The term molecular chemometrics is coined in Chapter 2 for the field that applies statistical modeling methods to molecular structure. It reviews the advances made in this field in recent years. New numerical descriptors for molecules are discussed, as well as approaches to represent molecules in more complex systems like crystal structures and reactions. Molecular descriptors are used in similarity and diversity analysis. The applications of new methods for structure-activity and structure-property modeling, and dimension reduction are described. An overview of recent approaches in model validation show new insights and approaches to estimate the performance of classification and regression models. The last section of this chapter lists new databases and introduces new methods that improve the extracting of chemical data from database and repositories. Semantic markup languages improve the exchange of data, and new methods have been introduced to extract molecular properties from text documents.

Chapter 3 studies the in literature proposed use of 1D 13C and 1H NMR spectra as molecular descriptor. These spectra are known to describe features relevant to physical properties like solubility and boiling point. The NMR representation is studied for the predictive powers of its PLS models for three structure-property data sets. The results indicate that proton NMR is not suitable for building QSPR models in combination with PLS. Carbon NMR-based models, however, do give reasonable QSPR models, and the regression vectors for the carbon NMR data, correlate with spectral regions relevant to molecular fragments. Nevertheless, the predictive power of the carbon NMR-based spectra is still less than models based on common molecular descriptors. It is concluded that NMR spectra should not be considered first choice when making predictive models in general, and that proton NMR should probably not be used at all.

A computational method to calculate similarities between crystal structures based on a new representation is introduced in Chapter 4. While a reference method is perfectly able to identify structures with high similarity, it fails to recognize the different similarities between two similar structures and two completely different structures. This makes it very difficult for clustering algorithm to organize small clusters of identical and highly similar structures into larger clusters. The new representation of crystal structures introduced in this chapter shows a much smoother transition in similarity values when crystal structures go from identical, via similar, and finally to dissimilar structures. Clustering a set of simulated polymorphic structures of estrone, and classification of a set of experimental cephalosporin structures reproduce expected clustering and classification.

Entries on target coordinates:
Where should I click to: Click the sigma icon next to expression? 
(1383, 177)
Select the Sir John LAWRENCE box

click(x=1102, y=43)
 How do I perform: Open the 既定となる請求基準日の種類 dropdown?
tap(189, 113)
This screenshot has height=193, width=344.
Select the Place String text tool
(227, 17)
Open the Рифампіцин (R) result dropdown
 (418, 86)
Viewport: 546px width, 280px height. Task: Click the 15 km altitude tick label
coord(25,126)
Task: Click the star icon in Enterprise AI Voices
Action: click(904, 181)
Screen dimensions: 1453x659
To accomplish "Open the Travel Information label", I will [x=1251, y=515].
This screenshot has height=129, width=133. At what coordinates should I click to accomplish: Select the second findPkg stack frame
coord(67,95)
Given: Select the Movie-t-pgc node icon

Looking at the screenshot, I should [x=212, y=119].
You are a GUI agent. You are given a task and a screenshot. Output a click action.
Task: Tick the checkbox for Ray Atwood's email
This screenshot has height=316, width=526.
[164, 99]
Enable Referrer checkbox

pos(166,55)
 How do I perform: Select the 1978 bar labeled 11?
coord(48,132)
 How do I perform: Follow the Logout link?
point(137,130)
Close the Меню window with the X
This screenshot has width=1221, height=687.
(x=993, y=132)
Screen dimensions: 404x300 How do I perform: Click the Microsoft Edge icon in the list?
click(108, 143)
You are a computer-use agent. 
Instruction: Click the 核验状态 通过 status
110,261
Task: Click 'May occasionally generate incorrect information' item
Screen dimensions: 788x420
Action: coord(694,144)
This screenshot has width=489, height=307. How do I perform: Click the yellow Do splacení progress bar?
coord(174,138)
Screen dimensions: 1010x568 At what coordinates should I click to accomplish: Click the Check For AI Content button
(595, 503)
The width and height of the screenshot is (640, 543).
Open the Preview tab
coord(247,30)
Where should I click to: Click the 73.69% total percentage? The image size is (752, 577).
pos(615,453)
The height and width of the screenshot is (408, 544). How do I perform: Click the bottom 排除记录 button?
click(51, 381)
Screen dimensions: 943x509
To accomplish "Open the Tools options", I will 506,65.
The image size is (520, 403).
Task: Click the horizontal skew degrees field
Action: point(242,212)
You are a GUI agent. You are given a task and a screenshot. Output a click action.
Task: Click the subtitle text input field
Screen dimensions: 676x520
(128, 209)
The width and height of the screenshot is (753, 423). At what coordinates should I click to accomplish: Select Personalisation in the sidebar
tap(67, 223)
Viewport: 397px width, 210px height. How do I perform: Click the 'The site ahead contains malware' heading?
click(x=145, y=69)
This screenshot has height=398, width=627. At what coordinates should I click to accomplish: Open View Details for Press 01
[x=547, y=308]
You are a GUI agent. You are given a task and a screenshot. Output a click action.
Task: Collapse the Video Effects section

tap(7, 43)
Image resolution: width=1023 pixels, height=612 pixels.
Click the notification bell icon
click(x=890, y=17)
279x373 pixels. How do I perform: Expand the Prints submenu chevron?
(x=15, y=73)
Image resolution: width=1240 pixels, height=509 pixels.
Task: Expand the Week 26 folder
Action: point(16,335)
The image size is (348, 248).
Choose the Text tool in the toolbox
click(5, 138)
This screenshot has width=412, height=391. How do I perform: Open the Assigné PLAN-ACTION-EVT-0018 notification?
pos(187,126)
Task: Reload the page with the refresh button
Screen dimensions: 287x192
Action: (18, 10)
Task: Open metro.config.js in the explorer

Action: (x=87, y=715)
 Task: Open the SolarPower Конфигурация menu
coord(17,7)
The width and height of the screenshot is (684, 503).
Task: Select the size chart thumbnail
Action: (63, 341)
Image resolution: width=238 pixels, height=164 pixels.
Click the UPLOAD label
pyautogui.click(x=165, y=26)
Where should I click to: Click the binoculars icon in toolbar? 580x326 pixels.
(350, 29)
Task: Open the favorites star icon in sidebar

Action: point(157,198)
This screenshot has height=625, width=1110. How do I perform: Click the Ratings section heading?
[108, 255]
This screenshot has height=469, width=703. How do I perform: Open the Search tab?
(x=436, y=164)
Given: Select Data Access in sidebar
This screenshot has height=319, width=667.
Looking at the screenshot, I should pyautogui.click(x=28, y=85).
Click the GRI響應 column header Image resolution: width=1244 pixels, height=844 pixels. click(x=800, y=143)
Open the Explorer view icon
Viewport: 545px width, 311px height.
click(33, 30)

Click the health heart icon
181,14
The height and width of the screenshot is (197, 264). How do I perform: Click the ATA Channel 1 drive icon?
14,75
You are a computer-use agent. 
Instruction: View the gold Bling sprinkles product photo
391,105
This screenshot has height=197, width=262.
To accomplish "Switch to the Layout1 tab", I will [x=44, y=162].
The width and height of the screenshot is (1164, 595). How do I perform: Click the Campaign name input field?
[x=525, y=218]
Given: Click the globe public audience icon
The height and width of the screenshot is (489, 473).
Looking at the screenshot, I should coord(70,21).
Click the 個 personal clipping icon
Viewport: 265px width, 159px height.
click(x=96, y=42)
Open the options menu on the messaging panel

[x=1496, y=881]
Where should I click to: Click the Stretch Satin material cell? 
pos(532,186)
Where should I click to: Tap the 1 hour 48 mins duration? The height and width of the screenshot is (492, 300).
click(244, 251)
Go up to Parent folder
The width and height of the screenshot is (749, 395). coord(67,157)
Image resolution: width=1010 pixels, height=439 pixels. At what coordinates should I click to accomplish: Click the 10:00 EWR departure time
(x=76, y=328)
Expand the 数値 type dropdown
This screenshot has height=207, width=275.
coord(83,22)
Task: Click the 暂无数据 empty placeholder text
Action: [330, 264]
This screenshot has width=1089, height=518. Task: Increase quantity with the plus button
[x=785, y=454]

:: WORK REQUIRED ::
Answer these questions from the chapter overview:
(a) Which chapter coins the term "molecular chemometrics"?
(b) Which kind of NMR spectra gave reasonable QSPR models?
(c) Of which compound were the simulated polymorphic structures clustered?
This material was taken from a different source than the text.

:: WRITTEN SOLUTION ::
(a) Chapter 2
(b) Carbon NMR spectra
(c) Estrone